> [Task data]:
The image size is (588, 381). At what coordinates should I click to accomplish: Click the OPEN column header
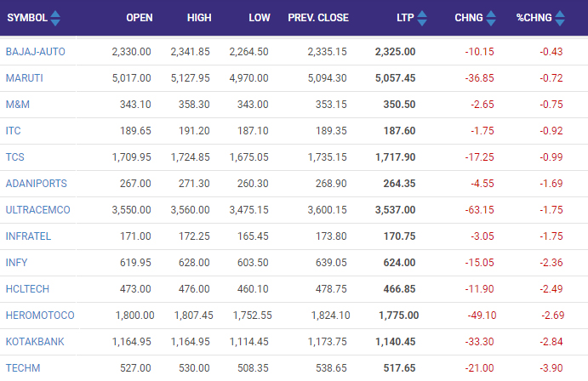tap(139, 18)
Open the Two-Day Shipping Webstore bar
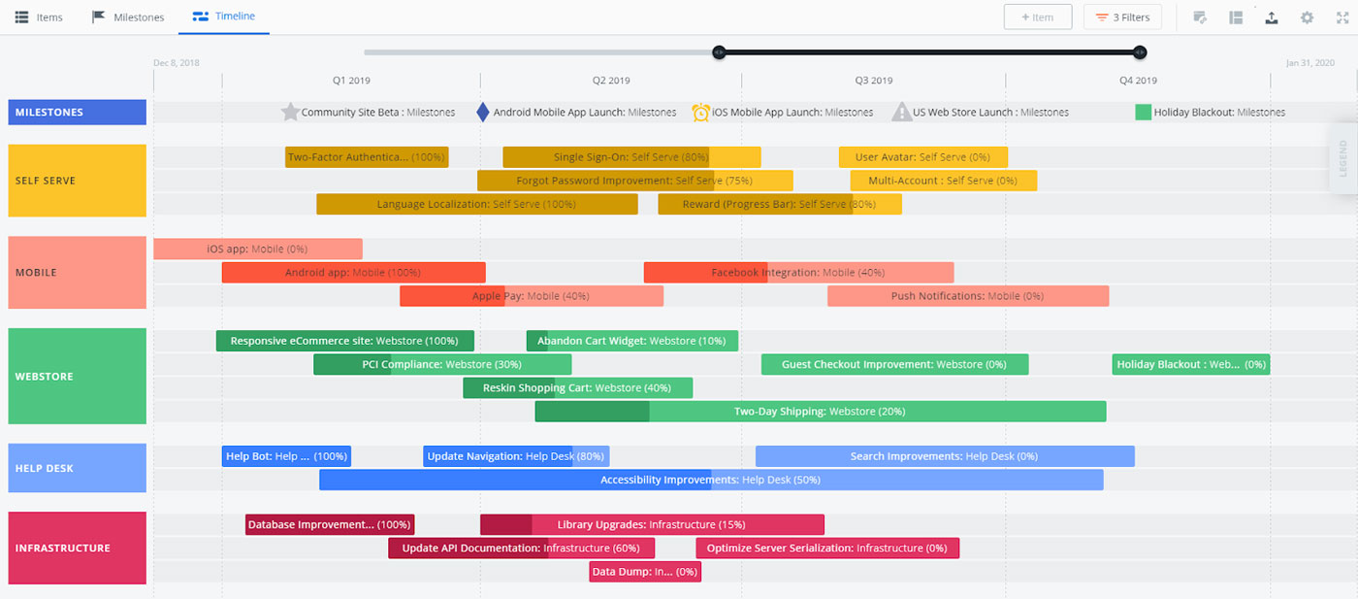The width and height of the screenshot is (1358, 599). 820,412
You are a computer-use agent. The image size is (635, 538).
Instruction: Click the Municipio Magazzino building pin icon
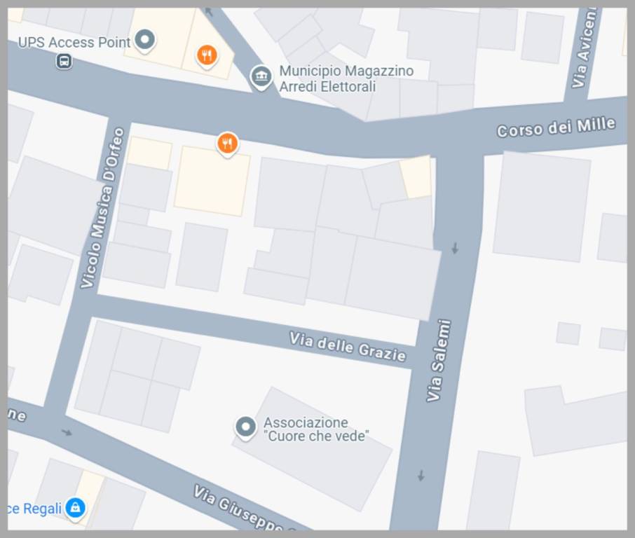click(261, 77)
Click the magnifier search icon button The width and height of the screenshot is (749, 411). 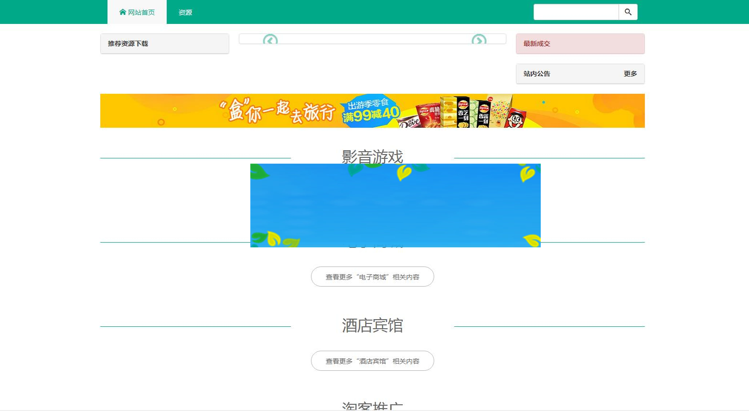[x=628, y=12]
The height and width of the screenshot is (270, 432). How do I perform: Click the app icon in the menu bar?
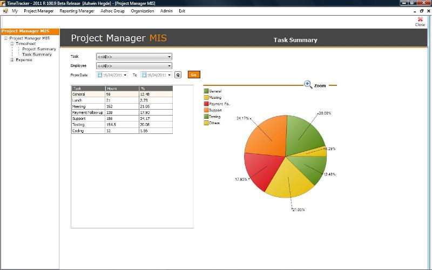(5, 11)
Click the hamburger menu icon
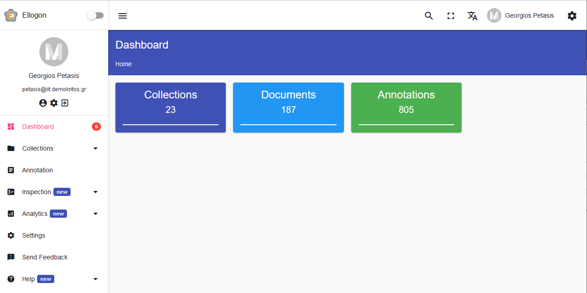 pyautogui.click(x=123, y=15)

> [Task requirements]: Going from the line holding "The height and" to the last line of the data above, reproduce every line exactly, both included, with the pictures omitted.

> [Your solution]:
The height and width of the screenshot is (270, 432). How do I perform: Click the app icon in the menu bar?
(5, 11)
Click the hamburger menu icon
 pyautogui.click(x=123, y=15)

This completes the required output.